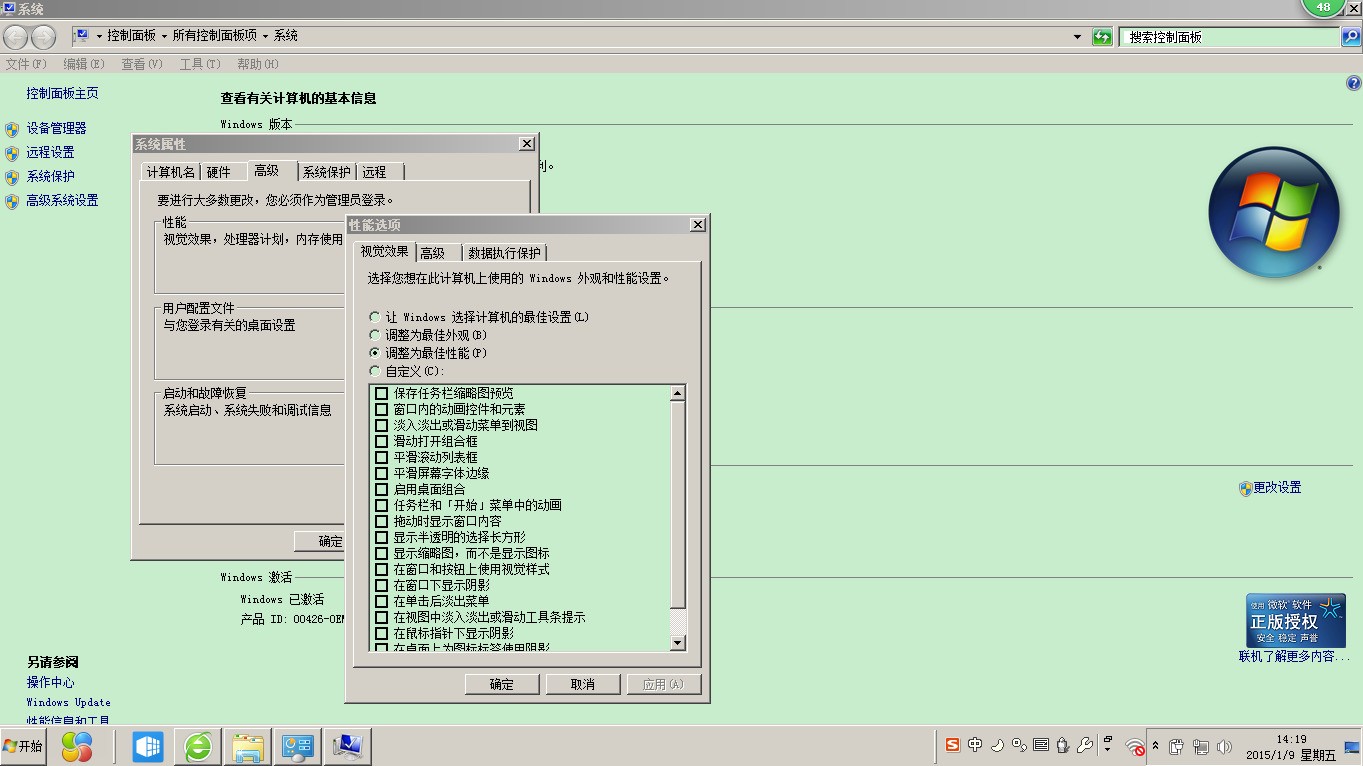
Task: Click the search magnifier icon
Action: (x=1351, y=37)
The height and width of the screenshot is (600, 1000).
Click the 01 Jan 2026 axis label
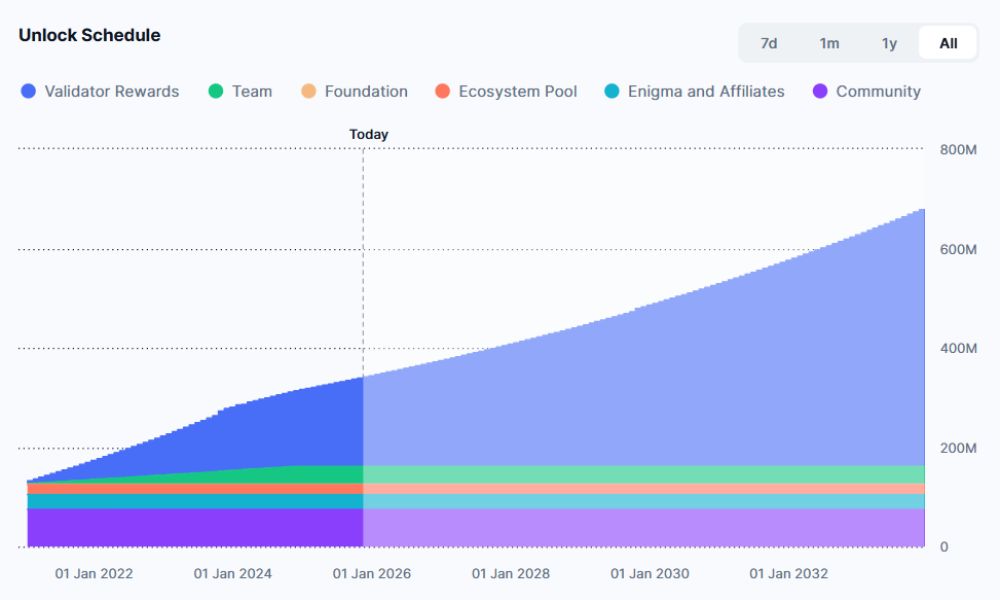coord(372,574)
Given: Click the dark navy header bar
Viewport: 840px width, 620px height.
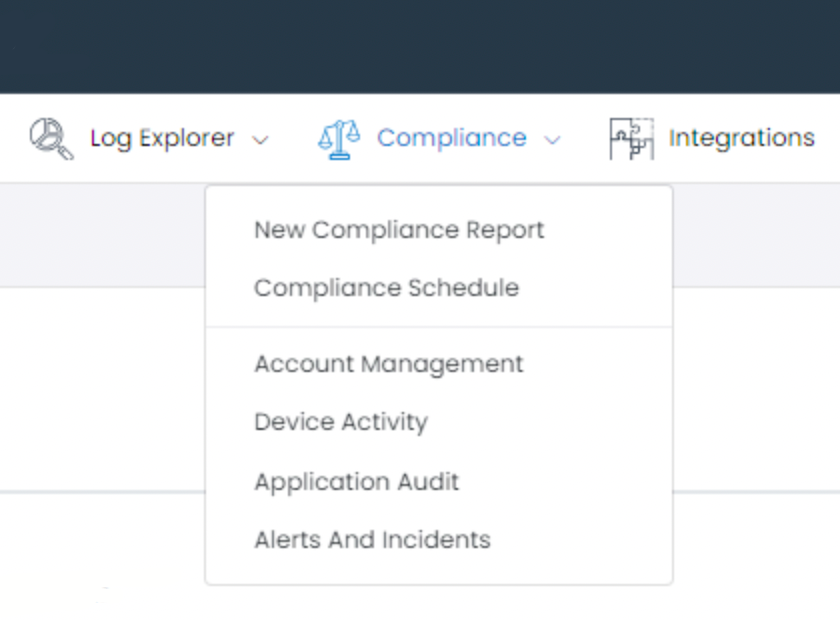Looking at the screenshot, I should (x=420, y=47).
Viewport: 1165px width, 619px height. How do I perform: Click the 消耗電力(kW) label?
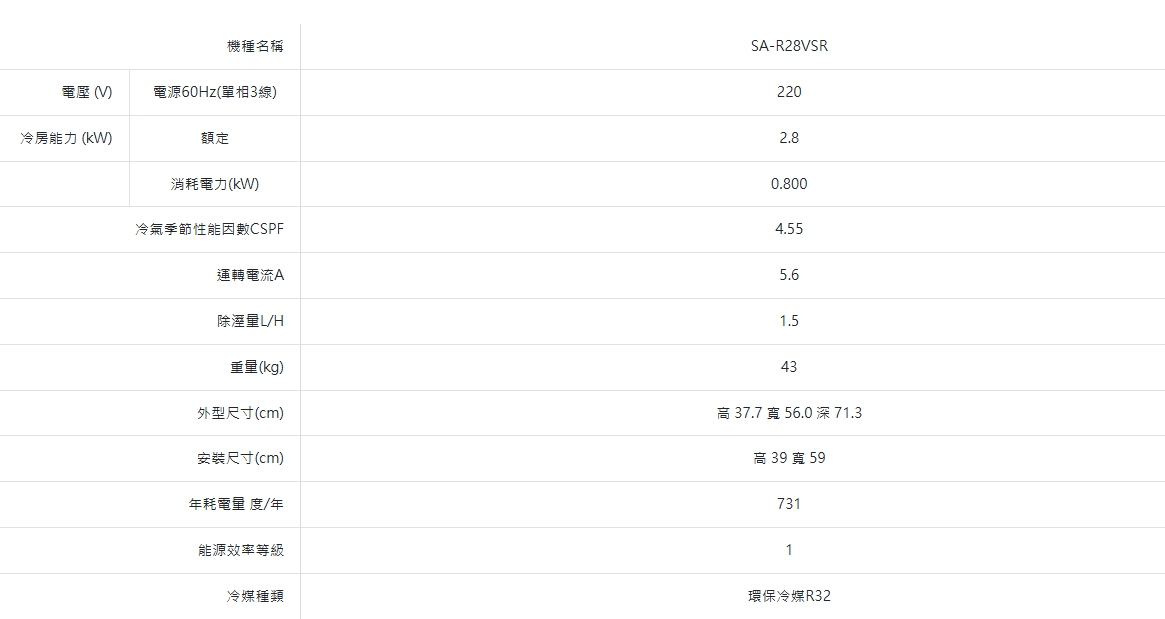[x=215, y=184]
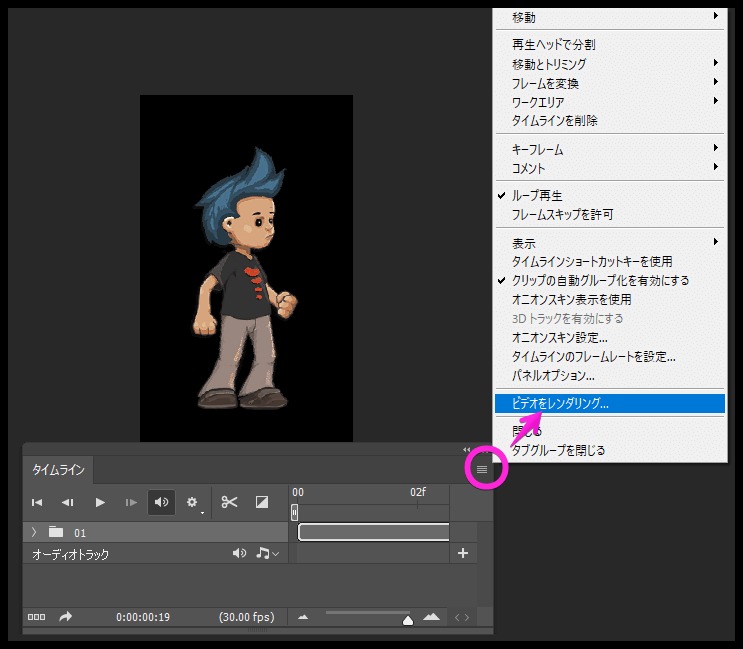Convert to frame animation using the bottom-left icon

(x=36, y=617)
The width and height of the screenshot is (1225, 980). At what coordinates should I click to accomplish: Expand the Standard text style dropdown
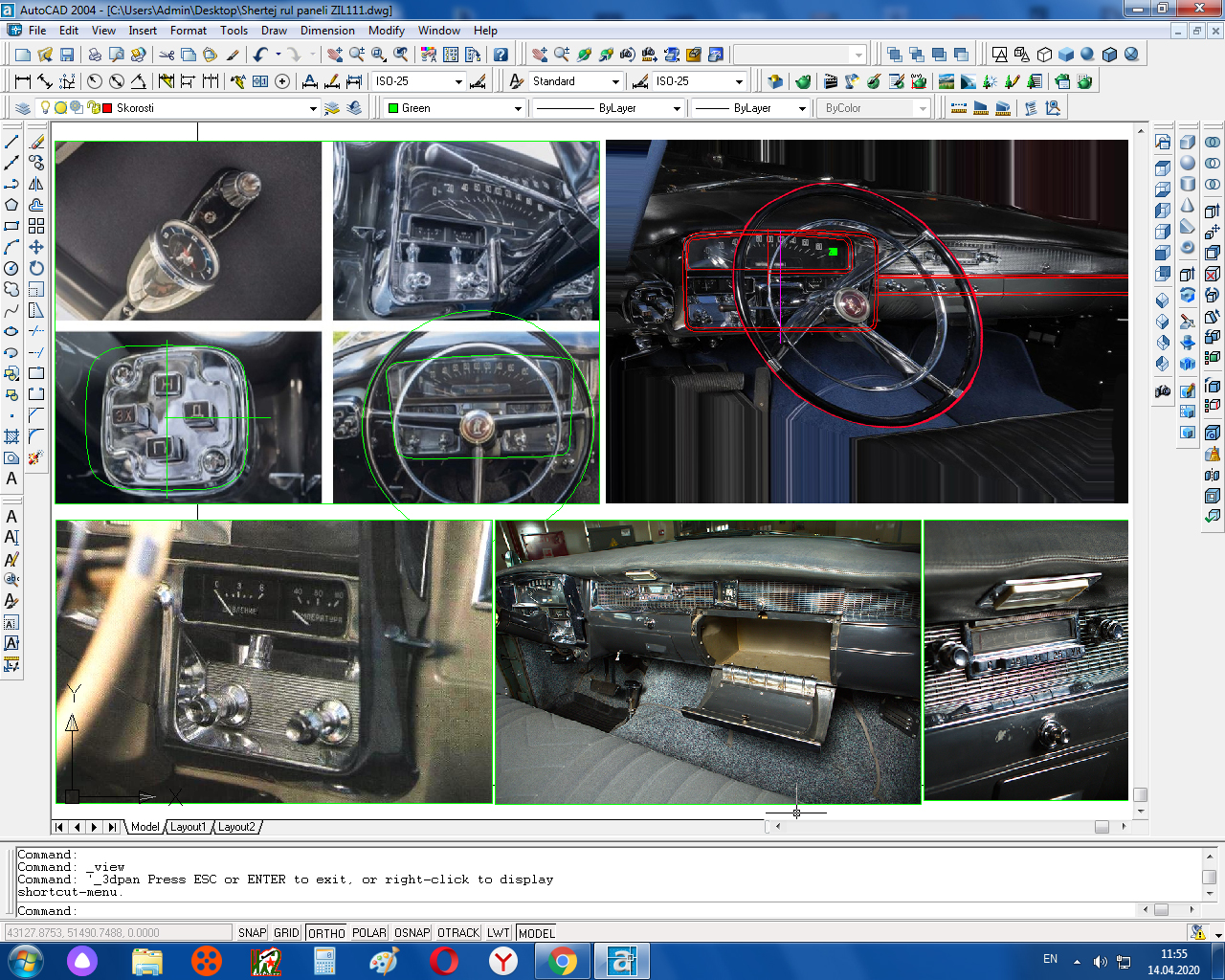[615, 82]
+ + + + + + +
= EXERCISE DESCRIPTION =
Please retype exactly the lines from the one containing "Viewport: 1165px width, 619px" to the last line of the records above, both included, without any pictures.

= EXERCISE RESULT =
Viewport: 1165px width, 619px height. How do I perform: Click the 消耗電力(kW) label?
[x=215, y=184]
Convert to frame animation using the bottom-left icon

(x=36, y=617)
The width and height of the screenshot is (1225, 980). At what coordinates should I click to accomplish: Expand the Standard text style dropdown
[615, 82]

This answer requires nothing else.